*DATA:*

++++++++++

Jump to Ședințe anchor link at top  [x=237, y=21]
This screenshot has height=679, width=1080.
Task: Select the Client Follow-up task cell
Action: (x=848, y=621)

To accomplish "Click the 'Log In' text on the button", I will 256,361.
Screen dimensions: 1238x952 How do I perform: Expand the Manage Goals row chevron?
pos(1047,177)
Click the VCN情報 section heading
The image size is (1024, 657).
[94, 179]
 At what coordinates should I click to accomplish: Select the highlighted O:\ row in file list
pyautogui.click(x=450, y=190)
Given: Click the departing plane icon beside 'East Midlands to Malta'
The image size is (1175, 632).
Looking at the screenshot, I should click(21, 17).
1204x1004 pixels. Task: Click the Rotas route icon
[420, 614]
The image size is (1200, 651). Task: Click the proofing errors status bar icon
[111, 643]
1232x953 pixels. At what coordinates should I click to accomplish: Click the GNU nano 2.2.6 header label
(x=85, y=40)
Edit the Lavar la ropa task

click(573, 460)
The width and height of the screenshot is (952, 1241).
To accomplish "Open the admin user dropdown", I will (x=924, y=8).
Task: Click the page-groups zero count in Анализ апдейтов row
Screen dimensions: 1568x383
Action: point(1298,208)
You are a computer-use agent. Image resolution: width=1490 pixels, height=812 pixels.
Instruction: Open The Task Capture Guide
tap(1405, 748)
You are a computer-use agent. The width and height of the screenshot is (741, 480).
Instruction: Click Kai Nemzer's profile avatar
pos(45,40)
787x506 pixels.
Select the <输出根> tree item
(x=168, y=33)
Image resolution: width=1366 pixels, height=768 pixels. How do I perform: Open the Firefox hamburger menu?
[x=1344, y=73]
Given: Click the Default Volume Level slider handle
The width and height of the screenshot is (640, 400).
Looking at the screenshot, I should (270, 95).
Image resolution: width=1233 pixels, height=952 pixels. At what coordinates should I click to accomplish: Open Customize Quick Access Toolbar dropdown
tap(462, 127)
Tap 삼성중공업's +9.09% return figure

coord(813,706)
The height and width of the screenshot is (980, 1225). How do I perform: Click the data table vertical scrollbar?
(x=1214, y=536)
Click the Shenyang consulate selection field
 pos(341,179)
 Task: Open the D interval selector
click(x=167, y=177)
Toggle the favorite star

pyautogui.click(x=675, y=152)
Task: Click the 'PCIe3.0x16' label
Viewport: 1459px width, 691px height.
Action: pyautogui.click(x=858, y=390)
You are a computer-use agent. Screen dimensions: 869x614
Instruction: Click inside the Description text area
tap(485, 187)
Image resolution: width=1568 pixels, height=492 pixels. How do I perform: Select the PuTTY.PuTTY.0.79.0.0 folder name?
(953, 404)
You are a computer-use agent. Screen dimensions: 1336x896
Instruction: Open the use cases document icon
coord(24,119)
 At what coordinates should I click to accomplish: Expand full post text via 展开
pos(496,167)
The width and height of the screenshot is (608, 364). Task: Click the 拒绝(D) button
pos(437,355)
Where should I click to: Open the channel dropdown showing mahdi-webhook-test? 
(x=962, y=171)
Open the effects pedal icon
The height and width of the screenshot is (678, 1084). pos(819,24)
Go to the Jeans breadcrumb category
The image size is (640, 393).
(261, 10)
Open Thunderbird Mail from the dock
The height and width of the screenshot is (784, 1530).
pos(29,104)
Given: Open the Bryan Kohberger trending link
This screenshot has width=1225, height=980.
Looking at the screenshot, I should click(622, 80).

++++++++++

*PROBLEM REQUIREMENTS:* Render all the lines above as a Markdown table with two columns, Row and Text. Number each nonblank line in order and omit the blank ones.

*SOLUTION:*
| Row | Text |
|---|---|
| 1 | Jump to Ședințe anchor link at top  [x=237, y=21] |
| 2 | This screenshot has height=679, width=1080. |
| 3 | Task: Select the Client Follow-up task cell |
| 4 | Action: (x=848, y=621) |
| 5 | To accomplish "Click the 'Log In' text on the button", I will 256,361. |
| 6 | Screen dimensions: 1238x952 How do I perform: Expand the Manage Goals row chevron? |
| 7 | pos(1047,177) |
| 8 | Click the VCN情報 section heading |
| 9 | The image size is (1024, 657). |
| 10 | [94, 179] |
| 11 |  At what coordinates should I click to accomplish: Select the highlighted O:\ row in file list |
| 12 | pyautogui.click(x=450, y=190) |
| 13 | Given: Click the departing plane icon beside 'East Midlands to Malta' |
| 14 | The image size is (1175, 632). |
| 15 | Looking at the screenshot, I should click(21, 17). |
| 16 | 1204x1004 pixels. Task: Click the Rotas route icon |
| 17 | [420, 614] |
| 18 | The image size is (1200, 651). Task: Click the proofing errors status bar icon |
| 19 | [111, 643] |
| 20 | 1232x953 pixels. At what coordinates should I click to accomplish: Click the GNU nano 2.2.6 header label |
| 21 | (x=85, y=40) |
| 22 | Edit the Lavar la ropa task |
| 23 | click(573, 460) |
| 24 | The width and height of the screenshot is (952, 1241). |
| 25 | To accomplish "Open the admin user dropdown", I will (x=924, y=8). |
| 26 | Task: Click the page-groups zero count in Анализ апдейтов row |
| 27 | Screen dimensions: 1568x383 |
| 28 | Action: point(1298,208) |
| 29 | You are a computer-use agent. Image resolution: width=1490 pixels, height=812 pixels. |
| 30 | Instruction: Open The Task Capture Guide |
| 31 | tap(1405, 748) |
| 32 | You are a computer-use agent. The width and height of the screenshot is (741, 480). |
| 33 | Instruction: Click Kai Nemzer's profile avatar |
| 34 | pos(45,40) |
| 35 | 787x506 pixels. |
| 36 | Select the <输出根> tree item |
| 37 | (x=168, y=33) |
| 38 | Image resolution: width=1366 pixels, height=768 pixels. How do I perform: Open the Firefox hamburger menu? |
| 39 | [x=1344, y=73] |
| 40 | Given: Click the Default Volume Level slider handle |
| 41 | The width and height of the screenshot is (640, 400). |
| 42 | Looking at the screenshot, I should (270, 95). |
| 43 | Image resolution: width=1233 pixels, height=952 pixels. At what coordinates should I click to accomplish: Open Customize Quick Access Toolbar dropdown |
| 44 | tap(462, 127) |
| 45 | Tap 삼성중공업's +9.09% return figure |
| 46 | coord(813,706) |
| 47 | The height and width of the screenshot is (980, 1225). How do I perform: Click the data table vertical scrollbar? |
| 48 | (x=1214, y=536) |
| 49 | Click the Shenyang consulate selection field |
| 50 |  pos(341,179) |
| 51 |  Task: Open the D interval selector |
| 52 | click(x=167, y=177) |
| 53 | Toggle the favorite star |
| 54 | pyautogui.click(x=675, y=152) |
| 55 | Task: Click the 'PCIe3.0x16' label |
| 56 | Viewport: 1459px width, 691px height. |
| 57 | Action: pyautogui.click(x=858, y=390) |
| 58 | You are a computer-use agent. Screen dimensions: 869x614 |
| 59 | Instruction: Click inside the Description text area |
| 60 | tap(485, 187) |
| 61 | Image resolution: width=1568 pixels, height=492 pixels. How do I perform: Select the PuTTY.PuTTY.0.79.0.0 folder name? |
| 62 | (953, 404) |
| 63 | You are a computer-use agent. Screen dimensions: 1336x896 |
| 64 | Instruction: Open the use cases document icon |
| 65 | coord(24,119) |
| 66 |  At what coordinates should I click to accomplish: Expand full post text via 展开 |
| 67 | pos(496,167) |
| 68 | The width and height of the screenshot is (608, 364). Task: Click the 拒绝(D) button |
| 69 | pos(437,355) |
| 70 | Where should I click to: Open the channel dropdown showing mahdi-webhook-test?  |
| 71 | (x=962, y=171) |
| 72 | Open the effects pedal icon |
| 73 | The height and width of the screenshot is (678, 1084). pos(819,24) |
| 74 | Go to the Jeans breadcrumb category |
| 75 | The image size is (640, 393). |
| 76 | (261, 10) |
| 77 | Open Thunderbird Mail from the dock |
| 78 | The height and width of the screenshot is (784, 1530). |
| 79 | pos(29,104) |
| 80 | Given: Open the Bryan Kohberger trending link |
| 81 | This screenshot has width=1225, height=980. |
| 82 | Looking at the screenshot, I should click(622, 80). |